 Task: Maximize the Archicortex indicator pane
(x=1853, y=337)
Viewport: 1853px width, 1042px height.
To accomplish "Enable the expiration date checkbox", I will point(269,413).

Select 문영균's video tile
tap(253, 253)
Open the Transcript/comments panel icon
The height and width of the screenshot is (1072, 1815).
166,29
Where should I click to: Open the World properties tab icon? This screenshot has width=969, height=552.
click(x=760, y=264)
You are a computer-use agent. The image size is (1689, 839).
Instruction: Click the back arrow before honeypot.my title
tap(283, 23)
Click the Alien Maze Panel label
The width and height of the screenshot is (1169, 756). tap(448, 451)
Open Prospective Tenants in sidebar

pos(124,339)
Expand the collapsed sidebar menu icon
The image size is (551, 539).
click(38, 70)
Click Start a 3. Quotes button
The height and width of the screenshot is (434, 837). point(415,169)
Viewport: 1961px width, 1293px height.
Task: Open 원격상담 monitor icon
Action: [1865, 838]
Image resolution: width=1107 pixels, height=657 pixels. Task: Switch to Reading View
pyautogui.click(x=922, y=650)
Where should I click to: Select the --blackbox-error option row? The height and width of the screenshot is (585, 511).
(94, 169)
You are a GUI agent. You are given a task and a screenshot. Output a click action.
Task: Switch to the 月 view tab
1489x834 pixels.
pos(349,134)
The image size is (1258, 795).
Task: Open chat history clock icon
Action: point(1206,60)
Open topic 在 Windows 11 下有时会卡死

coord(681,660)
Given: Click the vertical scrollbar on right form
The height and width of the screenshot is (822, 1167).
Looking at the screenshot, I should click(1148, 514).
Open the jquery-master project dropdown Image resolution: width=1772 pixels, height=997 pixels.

### Required work
Determine how many lines in the records include the word "agent", and reply with that number alone.

### Result of this task
2